Recently I responded to a LinkedIn discussion asking “how important is a change management strategy to the success of an improvement program?” I wanted to re-phrase the question and expound on my answer.
First of all, no strategy, as good as it might be, will ever deliver any value unless it is well implemented and executed. Assuming that this is the case, here are my top 5 reasons why a change management strategy matters in any type of organizational change:
- Change is personal. Change is almost always interpreted and experienced at a personal level and people react to that in a very real sense. A good CM strategy should address these dimensions of the change program.
- The soft stuff is the really the hard stuff.
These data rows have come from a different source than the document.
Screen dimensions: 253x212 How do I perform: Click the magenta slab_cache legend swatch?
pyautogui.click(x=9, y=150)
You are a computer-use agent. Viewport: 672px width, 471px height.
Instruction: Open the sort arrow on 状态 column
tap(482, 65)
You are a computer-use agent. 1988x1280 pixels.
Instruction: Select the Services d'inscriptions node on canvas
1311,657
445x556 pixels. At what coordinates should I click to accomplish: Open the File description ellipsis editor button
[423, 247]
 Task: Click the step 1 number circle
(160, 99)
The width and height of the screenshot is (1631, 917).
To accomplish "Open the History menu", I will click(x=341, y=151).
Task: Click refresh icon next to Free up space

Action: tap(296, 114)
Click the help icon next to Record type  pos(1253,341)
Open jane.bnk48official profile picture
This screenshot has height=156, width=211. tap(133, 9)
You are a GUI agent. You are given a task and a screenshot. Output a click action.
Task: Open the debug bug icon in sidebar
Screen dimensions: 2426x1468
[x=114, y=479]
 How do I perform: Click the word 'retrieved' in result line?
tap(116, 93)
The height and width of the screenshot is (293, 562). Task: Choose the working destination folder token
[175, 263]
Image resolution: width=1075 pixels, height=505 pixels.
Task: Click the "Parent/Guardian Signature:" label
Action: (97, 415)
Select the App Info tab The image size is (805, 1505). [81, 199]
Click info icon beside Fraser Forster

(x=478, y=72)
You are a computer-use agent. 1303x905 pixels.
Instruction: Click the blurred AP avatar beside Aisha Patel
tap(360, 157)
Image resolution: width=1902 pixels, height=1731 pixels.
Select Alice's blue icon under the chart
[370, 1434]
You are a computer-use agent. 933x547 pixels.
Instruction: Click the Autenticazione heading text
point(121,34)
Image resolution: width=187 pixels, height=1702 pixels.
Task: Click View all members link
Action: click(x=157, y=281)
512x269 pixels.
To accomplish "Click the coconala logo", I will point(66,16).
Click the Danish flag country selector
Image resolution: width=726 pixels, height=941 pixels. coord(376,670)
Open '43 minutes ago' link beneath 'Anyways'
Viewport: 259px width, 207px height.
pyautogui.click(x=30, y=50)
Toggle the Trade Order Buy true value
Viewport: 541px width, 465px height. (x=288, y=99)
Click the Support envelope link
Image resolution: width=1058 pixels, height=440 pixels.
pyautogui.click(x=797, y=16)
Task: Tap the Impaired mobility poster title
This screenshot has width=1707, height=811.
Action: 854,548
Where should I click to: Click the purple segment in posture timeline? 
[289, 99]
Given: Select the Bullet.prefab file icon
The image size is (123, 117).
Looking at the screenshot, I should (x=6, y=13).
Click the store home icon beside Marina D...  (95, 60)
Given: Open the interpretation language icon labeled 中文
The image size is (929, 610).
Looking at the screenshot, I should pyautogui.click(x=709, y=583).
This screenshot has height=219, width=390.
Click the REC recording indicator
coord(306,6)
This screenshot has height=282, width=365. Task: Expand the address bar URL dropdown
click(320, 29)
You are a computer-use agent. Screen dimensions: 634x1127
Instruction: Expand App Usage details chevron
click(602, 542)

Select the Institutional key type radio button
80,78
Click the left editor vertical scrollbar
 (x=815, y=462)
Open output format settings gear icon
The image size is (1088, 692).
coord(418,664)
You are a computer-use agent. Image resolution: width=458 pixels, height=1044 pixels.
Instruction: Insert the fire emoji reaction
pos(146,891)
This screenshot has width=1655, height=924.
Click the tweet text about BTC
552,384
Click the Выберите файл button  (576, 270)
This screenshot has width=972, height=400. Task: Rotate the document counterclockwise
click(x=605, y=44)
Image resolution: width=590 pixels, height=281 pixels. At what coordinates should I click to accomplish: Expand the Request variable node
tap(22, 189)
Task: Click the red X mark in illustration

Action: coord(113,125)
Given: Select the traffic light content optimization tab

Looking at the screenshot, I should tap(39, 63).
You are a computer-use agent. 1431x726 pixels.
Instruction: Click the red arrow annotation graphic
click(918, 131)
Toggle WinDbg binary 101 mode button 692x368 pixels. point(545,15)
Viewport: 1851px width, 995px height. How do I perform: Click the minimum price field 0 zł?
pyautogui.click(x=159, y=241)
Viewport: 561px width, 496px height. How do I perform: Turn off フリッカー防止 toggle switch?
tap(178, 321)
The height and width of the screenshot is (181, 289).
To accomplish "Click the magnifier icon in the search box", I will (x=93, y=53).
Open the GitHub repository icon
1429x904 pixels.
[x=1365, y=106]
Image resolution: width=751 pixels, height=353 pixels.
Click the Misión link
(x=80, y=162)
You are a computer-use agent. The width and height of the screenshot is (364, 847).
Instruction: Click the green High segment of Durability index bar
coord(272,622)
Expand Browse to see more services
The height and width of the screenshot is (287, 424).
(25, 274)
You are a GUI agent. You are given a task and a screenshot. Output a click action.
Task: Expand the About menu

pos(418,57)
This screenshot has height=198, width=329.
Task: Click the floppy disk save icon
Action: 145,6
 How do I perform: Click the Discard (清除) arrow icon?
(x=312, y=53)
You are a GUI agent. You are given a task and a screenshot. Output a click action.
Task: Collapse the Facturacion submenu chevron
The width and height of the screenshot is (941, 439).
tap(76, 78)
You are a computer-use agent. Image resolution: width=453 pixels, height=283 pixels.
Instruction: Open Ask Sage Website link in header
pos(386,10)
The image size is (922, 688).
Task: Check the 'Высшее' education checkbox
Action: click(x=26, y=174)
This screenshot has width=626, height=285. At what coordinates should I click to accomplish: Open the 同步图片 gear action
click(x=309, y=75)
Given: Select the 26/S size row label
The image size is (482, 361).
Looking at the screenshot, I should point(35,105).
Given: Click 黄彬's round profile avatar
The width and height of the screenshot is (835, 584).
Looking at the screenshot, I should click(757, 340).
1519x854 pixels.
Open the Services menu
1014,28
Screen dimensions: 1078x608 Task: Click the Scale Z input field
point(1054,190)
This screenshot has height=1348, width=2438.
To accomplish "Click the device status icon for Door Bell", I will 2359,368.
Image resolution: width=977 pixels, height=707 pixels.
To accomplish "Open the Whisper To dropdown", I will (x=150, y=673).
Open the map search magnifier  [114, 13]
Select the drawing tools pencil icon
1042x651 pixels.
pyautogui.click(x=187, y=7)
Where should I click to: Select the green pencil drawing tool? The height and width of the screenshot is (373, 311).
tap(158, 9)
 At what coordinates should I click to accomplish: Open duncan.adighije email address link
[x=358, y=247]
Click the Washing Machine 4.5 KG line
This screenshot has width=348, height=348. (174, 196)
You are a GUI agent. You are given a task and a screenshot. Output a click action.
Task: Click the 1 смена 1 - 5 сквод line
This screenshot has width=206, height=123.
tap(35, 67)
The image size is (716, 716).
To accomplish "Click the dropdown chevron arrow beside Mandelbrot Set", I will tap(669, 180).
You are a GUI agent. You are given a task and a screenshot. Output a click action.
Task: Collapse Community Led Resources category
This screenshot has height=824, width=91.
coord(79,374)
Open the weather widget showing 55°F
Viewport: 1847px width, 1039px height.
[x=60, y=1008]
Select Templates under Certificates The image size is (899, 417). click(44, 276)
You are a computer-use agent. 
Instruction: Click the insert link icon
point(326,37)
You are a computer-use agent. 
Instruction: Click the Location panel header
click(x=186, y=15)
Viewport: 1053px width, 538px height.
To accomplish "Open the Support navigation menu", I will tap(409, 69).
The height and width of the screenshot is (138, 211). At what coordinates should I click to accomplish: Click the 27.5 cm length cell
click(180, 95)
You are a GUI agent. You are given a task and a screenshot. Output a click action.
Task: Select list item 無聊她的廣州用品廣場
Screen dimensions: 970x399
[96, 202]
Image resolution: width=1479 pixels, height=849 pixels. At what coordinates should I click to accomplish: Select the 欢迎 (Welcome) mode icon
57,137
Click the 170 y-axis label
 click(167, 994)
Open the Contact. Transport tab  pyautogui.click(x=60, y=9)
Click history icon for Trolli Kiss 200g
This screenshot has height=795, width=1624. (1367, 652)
The technical work is easy compared to the work it takes to shift and improve the leadership styles, communication styles and patterns, beliefs and assumptions that influence behavior, etc. that will support the change. A CM strategy should include interventions to address these issues.
- Successful change requires a change in mindsets and/or behaviors. It’s about influencing hearts and minds, not just informing eyes and ears. Saying so doesn’t make it so. A CM strategy should always include a solid communication but a communication plan is not a CM plan.
- Change must be sustainable to be successful. This requires a change in areas such as decision making, performance management, metrics and accountability, rewards practices, etc. A CM strategy should include strategic changes to specific levers that will enable and reinforce the change in the long term.
- Make real impact. An effective CM plan should tie specific CM interventions and deliverables to business outcomes and should include measurable ways to evaluate the degree to which the CM plan is indeed successful.
For these and other reasons, most organizational change programs fail to deliver the expected ROI. A colleague in the ERP business, shared with me that a client had called them back two years after implementation. They wanted to re-train the users because they were not using the new system as intended. In fact, they were still using much of their legacy practices from the old system. What happened? They spent millions in implementing a good solution that was never fully adopted by the people. (By the way…training is rarely the answer! But that’s the subject of another post later).
A good CM strategy, well implemented, would have accelerated their ROI expectations and saved them the cost of rework (re-training), not to mention the loss of productivity over the two years following the implementation. So, how important is a CM strategy? You do the math!